- **Dataset entries**:
--------------------

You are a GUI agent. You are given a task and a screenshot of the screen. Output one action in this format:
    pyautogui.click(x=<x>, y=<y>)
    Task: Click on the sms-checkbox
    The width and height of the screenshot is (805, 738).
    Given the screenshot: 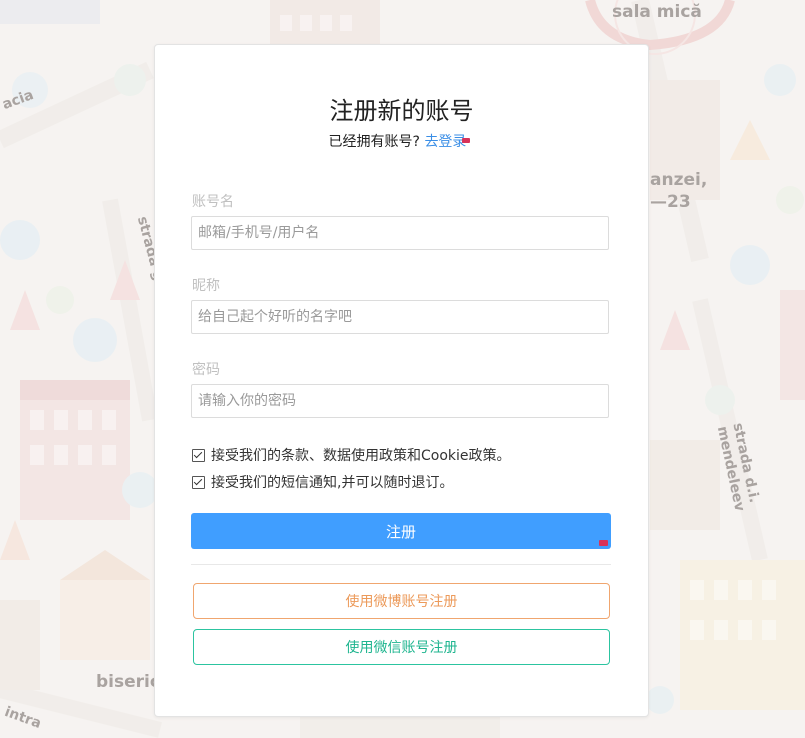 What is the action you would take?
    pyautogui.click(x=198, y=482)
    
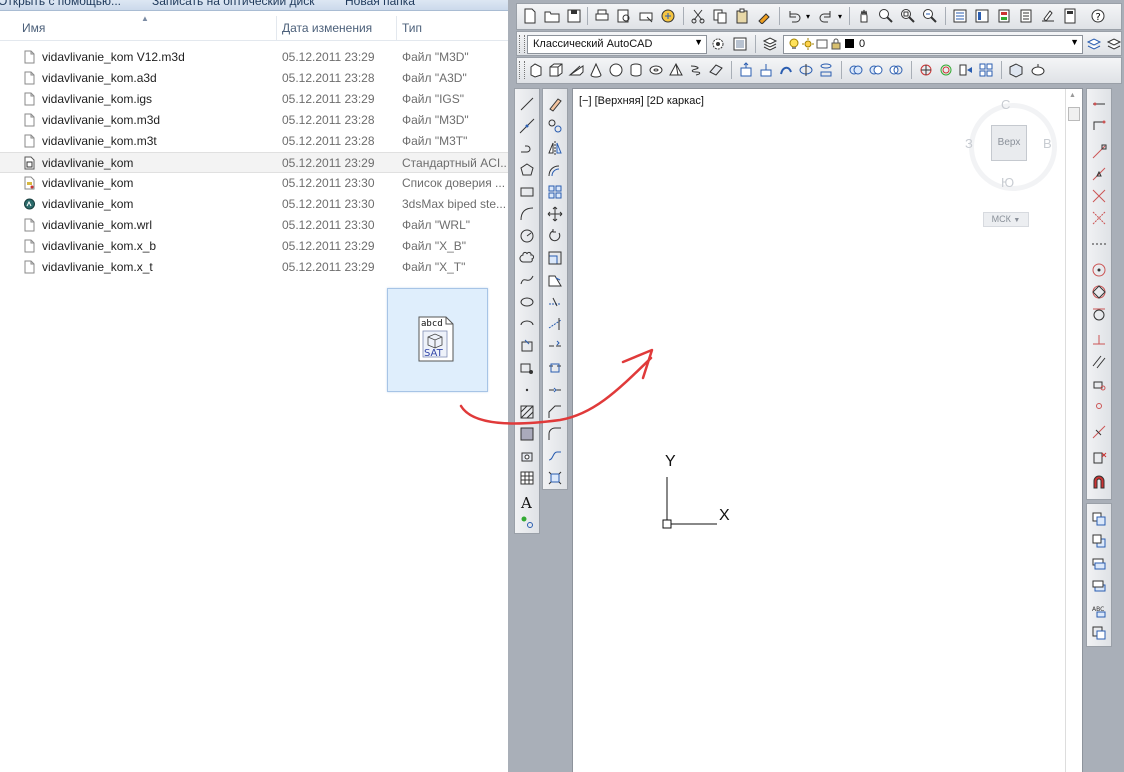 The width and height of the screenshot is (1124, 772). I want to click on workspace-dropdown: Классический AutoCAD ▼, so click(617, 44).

--------------------

Render the lines from the start of the items through the line containing "The width and height of the screenshot is (805, 738)." as a JSON list of strings, one string per line, with blank lines omitted.

[
  "You are a GUI agent. You are given a task and a screenshot of the screen. Output one action in this format:",
  "    pyautogui.click(x=<x>, y=<y>)",
  "    Task: Click on the sms-checkbox",
  "    The width and height of the screenshot is (805, 738)."
]